Survival guide for EM investing includes lots of cash, bonds and yuan - MarketWatch (blog)

In the wake of a tumultuous ride in global markets, HSBC said its “cautious, yet constructive approach,” to emerging markets includes a recommendation to investors to keep an overweight position in cash, and to favor fixed income over equities.


“EM equities are unlikely to rebound consistently until economic data show activity is bottoming, while we believe EM fixed income is a good safe haven due to strong balance sheets,” wrote Pablo Goldberg, HSBC’s global head of emerging-markets research, and Bertrand Delgado, an emerging market strategist, in a note to clients Monday. Emerging-market equities had declined 14% since the S&P 500 Index’s SPX peak on July 21, and their correlation with the index had climbed to nearly 93% since June, they said. A exchange-traded fund that tracks the major benchmark for emerging-markets stocks, the iShares MSCI Emerging Markets Index EEM , lost 13% from July 21 to Friday’s close.


In an “emerging-markets survival guide,” the HSBC analysts outlined three reasons for the fixed-income preference. HSBC’s purchasing managers indexes suggest further weakening of economic activity, they said. Global emerging-markets analysts haven’t “cut earnings estimates at all, still at 14% growth this year and next,” and the rally in the U.S. Treasury market “provided renewed relative valuation to bonds,” while the sell-off in the S&P 500 Index could serve as competition to EM equities in a rebound. In fixed income, stay long local rates and favor the front end, HSBC suggested.

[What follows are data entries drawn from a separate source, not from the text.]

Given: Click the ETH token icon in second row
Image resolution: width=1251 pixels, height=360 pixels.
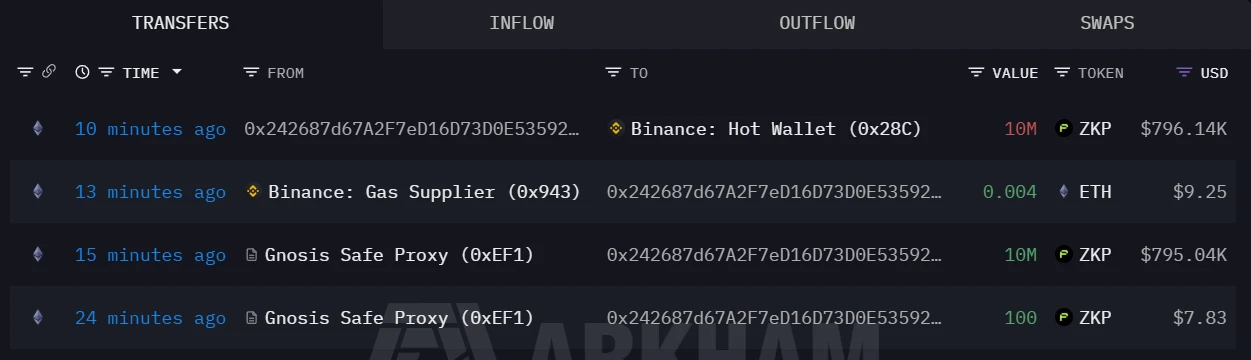Looking at the screenshot, I should (x=1064, y=191).
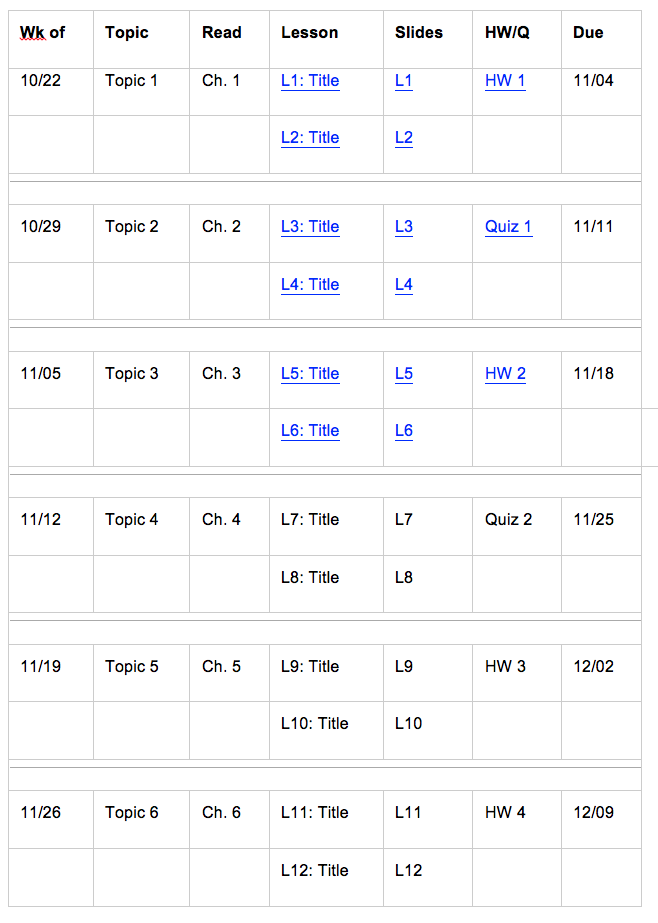Open the L5: Title lesson link
This screenshot has height=923, width=658.
point(310,374)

Additionally, HSBC said it favors Asian currencies and currencies with positive current account positions, as the fiscal and debt crisis in the eurozone and the U.S. is “ultimately negative” for both greenback DXY and euro EURUSD. Currencies with positive current account positions, “solid” foreign-direct investment flows, and positive economic growth include China’s offshore yuan, or CNH, the Indonesia’s rupiah USDIDR, Singapore’s dollar USDSGD, Malaysia’s ringgit USDMYR, and Brazil’s real USDBRL, among others.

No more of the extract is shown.